James Tooley is Professor of Education Policy at the University of Newcastle and Director of the E.G. West Centre. He has just completed directing a two-year study of private schools catering for low-income families in Asia and Africa funded by the Templeton Foundation. James Tooley has also directed studies for the International Finance Corporation – the private finance arm of the World Bank – which included a global study of investment opportunities for private education in developing countries, which led to his book The Global Education Industry, now in its second edition (Institute for Economic Affairs, 1999). Professor Tooley has undertaken considerable consultancy work for the IFC, World Bank (International Bank for Reconstruction and Development), UN, UNESCO, and Asian Development Bank Institute on private education in developing countries. He is author of Reclaiming Education (Continuum, 2005) and co-editor of What America Can Learn from School Choice in Other Countries (Cato Institute, 2005).
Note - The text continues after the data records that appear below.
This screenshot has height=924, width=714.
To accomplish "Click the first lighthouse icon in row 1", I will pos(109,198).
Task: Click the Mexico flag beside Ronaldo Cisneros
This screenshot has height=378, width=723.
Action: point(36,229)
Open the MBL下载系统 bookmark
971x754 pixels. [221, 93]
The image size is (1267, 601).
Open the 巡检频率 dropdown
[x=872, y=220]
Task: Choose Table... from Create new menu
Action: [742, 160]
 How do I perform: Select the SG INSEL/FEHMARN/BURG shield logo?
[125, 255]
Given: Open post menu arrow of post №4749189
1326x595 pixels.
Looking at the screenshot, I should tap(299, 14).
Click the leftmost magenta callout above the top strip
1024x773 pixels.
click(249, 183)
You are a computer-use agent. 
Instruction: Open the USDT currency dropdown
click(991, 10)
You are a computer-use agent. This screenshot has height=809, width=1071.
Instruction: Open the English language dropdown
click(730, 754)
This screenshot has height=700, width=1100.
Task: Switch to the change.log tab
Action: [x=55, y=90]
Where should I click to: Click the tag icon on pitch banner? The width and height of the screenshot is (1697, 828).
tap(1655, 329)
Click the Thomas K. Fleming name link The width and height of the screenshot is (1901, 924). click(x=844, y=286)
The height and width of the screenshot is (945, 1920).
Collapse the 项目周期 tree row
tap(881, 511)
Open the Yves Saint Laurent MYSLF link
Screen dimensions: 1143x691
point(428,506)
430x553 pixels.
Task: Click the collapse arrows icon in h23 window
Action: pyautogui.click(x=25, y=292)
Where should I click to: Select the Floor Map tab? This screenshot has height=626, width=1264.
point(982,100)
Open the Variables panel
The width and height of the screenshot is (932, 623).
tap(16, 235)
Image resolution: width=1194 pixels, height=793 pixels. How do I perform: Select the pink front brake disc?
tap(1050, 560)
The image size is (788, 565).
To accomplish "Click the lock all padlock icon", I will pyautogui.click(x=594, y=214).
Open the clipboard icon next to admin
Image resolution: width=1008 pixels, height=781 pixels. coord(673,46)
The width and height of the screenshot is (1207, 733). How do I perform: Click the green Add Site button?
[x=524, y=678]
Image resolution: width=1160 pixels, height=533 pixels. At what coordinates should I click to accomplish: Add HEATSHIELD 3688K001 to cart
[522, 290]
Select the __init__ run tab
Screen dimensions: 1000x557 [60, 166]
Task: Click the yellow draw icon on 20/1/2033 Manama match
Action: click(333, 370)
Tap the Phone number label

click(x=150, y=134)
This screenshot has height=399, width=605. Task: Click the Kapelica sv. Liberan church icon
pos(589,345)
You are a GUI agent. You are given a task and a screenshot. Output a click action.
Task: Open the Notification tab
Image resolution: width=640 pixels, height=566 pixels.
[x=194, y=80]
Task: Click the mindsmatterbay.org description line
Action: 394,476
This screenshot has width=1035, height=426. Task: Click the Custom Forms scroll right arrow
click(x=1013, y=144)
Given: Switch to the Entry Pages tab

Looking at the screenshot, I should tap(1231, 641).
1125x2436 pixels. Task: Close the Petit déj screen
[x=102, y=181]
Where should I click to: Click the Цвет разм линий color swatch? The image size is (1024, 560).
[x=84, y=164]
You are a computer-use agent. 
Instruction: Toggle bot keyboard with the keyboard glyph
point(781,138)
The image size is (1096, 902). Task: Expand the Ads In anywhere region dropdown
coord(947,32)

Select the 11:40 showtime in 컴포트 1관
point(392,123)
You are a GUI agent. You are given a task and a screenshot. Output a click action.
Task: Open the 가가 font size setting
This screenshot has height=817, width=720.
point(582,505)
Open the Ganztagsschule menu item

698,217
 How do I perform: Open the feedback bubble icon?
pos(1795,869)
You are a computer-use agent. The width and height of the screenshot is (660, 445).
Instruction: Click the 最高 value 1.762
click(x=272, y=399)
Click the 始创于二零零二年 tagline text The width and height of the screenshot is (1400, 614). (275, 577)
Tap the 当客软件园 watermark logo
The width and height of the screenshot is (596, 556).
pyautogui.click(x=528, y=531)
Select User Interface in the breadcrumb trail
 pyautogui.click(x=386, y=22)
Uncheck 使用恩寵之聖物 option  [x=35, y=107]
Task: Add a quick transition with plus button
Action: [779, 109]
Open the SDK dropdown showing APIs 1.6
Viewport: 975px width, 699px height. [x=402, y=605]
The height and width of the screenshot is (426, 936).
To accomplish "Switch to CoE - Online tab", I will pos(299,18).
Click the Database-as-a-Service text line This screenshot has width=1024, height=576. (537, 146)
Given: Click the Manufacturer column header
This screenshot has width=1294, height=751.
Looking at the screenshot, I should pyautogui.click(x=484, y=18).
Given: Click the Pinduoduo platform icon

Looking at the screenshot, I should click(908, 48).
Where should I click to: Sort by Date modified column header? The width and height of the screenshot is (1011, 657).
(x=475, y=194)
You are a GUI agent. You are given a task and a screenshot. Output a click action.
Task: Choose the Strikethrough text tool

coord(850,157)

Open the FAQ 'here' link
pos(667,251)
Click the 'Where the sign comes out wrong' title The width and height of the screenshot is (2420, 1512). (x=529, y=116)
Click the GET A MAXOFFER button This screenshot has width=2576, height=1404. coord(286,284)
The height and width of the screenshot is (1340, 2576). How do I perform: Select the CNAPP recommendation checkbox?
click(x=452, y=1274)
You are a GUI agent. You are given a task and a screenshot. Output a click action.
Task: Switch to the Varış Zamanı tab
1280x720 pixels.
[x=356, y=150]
Geoffrey Walford is Professor of Education Policy and a Fellow of Green College at the University of Oxford. His research foci are the relationships between central government policy and local processes of implementation, private schools, choice of schools, religious-based schools and qualitative research methodology. His books include: Life in Public Schools (Methuen, 1986), Restructuring Universities: politics and power in the management of change (Croom Helm, 1987), Private Schools in Ten Countries: policy and practice (Routledge, Ed., 1989), Privatization and Privilege in Education (Routledge, 1990), City Technology College (Open University Press, 1991, with Henry Miller), Doing Educational Research (Routledge, Ed., 1991), Choice and Equity in Education (Cassell, 1994), Researching the Powerful in Education (UCL Press, Ed., 1994), Educational Politics: pressure groups and faith-based schools (Avebury, 1995), Affirming the Comprehensive Ideal (Falmer, Ed., 1997, with Richard Pring), Policy, Politics and Education – sponsored grant-maintained schools and religious diversity (Ashgate, 2000), Doing Qualitative Educational Research (Continuum, 2001), Private Schooling: tradition and diversity (Continuum, 2005) and Markets and Equity in Education (Continuum, 2006). He was Joint Editor of the British Journal of Educational Studies from 1999 to 2002, is Editor of the annual volume Studies in Educational Ethnography, and has been Editor of the Oxford Review of Education since January 2004.